Michael Ward is a (the?) leading academic studying Lewis and this book is proof of his knowledge and love of Lewis’s work. He provides a scholarly reading of the ‘atmosphere’ of each of the seven books, an explanation of some of the symbolism that Lewis uses, and a compelling argument for the importance of pre-Copernican cosmology in structuring the Narnian world. He is down-to-earth, beginning with the simple question, ‘Why does Father Christmas appear in Narnia’, a place where no one ever seems to show knowledge of Christ.
This question leads him to draw some startling conclusions. To summarise, Ward claims that each of the novels corresponds to one of the seven (medieval) ‘planets’ after which our weekdays are named. He argues that the mythology that surrounds them provided Lewis with the mood of each novel, as well as many of the smaller details which furnish the Narnian world.
It’s a risk to make such bold claims as, ‘The mystery was solved. I had cracked the Narnia code’. However, far from reducing the novels to a simple riddle to be unravelled, Ward proves the scope and intricacy of Lewis’s imagination.
Some of the methods that Ward uses to ‘crack the code’ appear at first a little contrived: translations from Arabic, references to ancient poems and lengthy comparisons with figures in medieval astrology. Despite this, his case is credible, as Lewis was knowledgable in all of these areas. Ward also sets out to prove that Lewis was a man capable of keeping secrets, and that it is therefore possible that the Chronicles of Narnia have a layer of meaning that was never revealed to anyone.
The Narnia Code is best suited to readers who are familiar with the Chronicles as it does contain a few plot spoilers. However, it is easy to read and Ward’s academic work, on which it is based, Planet Narnia, has also been adapted as a TV documentary. Readers of all ages will be thrilled to find new ways of exploring and understanding Lewis’s Narnia and its many complexities.
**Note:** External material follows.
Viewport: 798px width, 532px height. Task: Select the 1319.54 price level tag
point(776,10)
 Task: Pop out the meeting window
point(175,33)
The true triumph of the book is the fact that it combines powerful and accessible literary criticism with gospel proclamation. Ward, himself a chaplain, is clear that this new reading compliments the traditional view of the Chronicles as a Christian allegory. In numerous places, he shows how the metaphor can be extended beyond the famous scene of Aslan dying in Peter’s place. In Ward’s view, Christ is everywhere in Narnia, represented by myriad symbols: ‘Lewis thought that it was important to speak about Christ in many different ways because no one way, on its own, was enough’.
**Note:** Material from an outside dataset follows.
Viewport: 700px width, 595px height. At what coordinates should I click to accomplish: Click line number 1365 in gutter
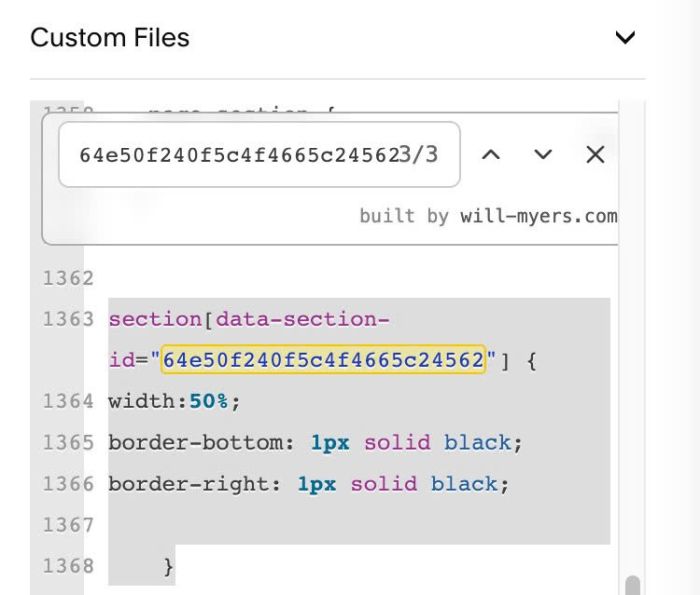[x=68, y=443]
The Narnia Code is a surprising book. It’s also timely, coming just as the Chronicles of Narnia are receiveing intense attention thanks to a new series of annual film adaptations. I’ll confess — Ward has me convinced that his reading is correct. Now I am looking forward to reading my way back through the seven novels in a new light and falling in love with Aslan all over again.